Each line from the one holding "Where should I" to the last line below must be restated word for word, and no picture may be included.

== Source material ==
+--
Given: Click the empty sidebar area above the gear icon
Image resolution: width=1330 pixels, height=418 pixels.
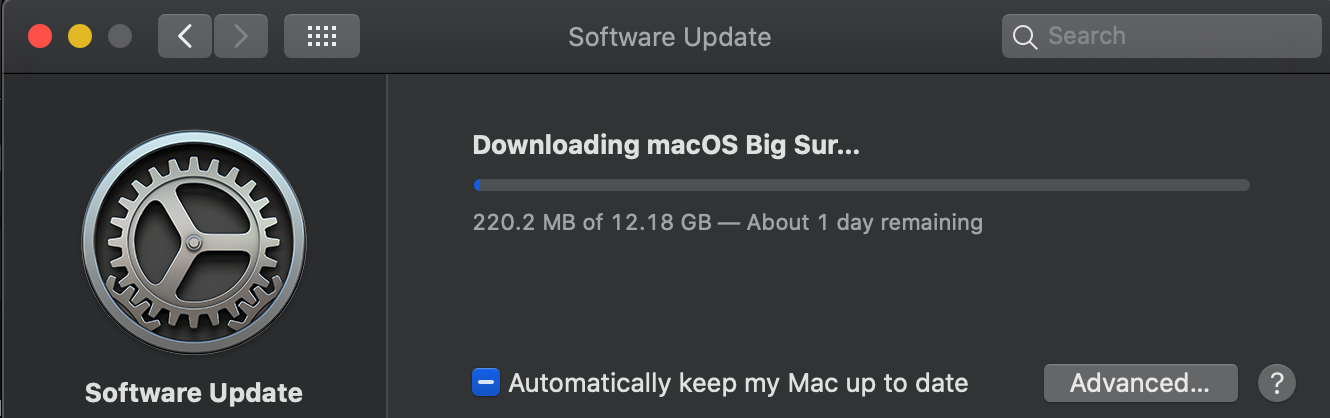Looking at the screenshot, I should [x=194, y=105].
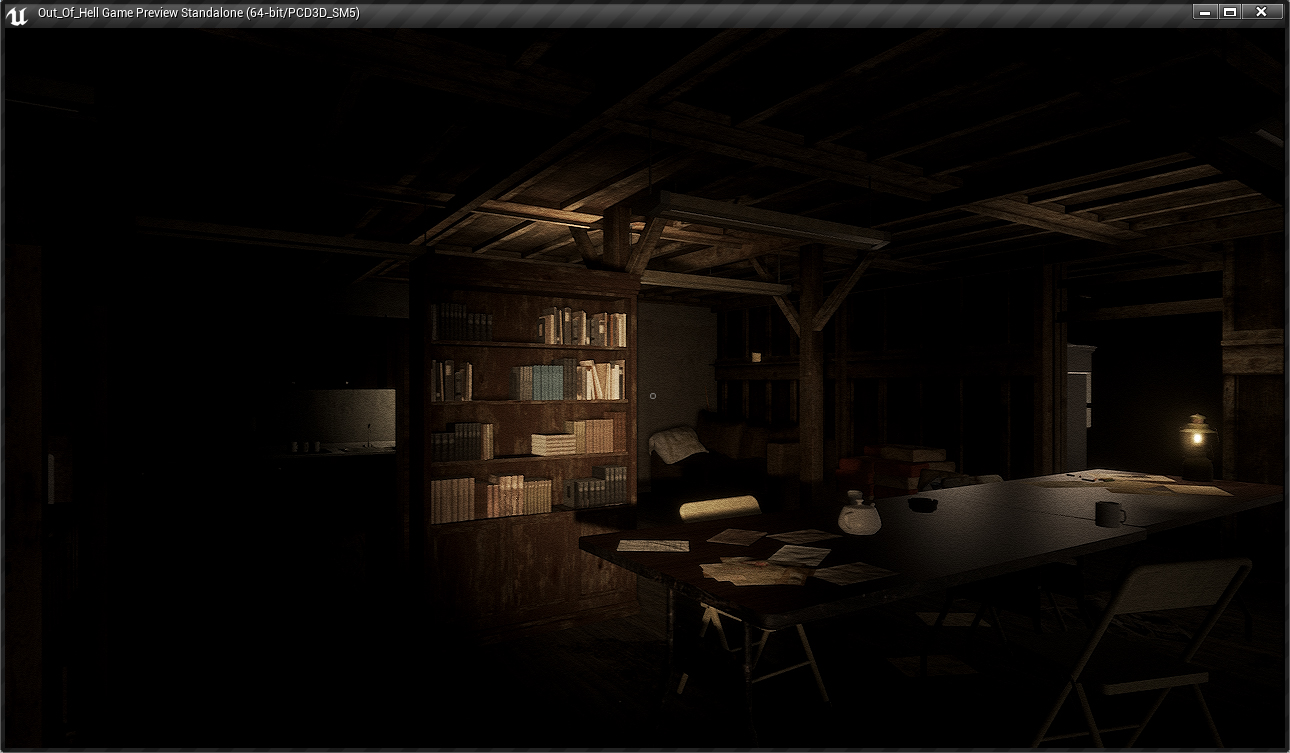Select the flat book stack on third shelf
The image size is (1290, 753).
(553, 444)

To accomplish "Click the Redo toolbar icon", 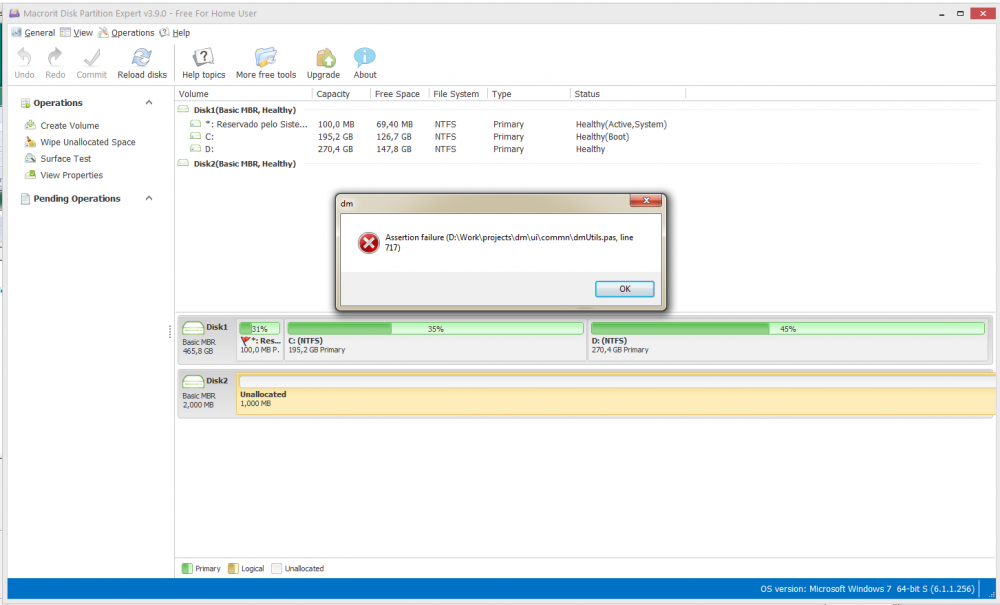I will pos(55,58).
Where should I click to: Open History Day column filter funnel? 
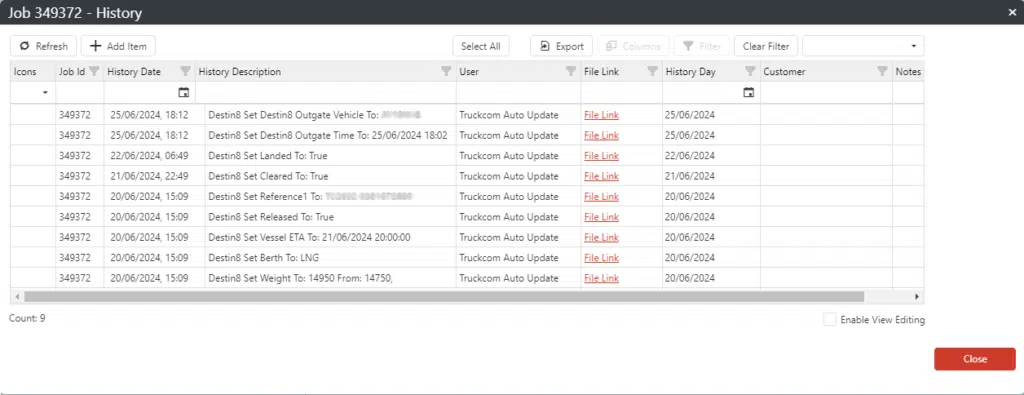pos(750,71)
+--
== Output below ==
Where should I click to: Open History Day column filter funnel? 
pos(750,71)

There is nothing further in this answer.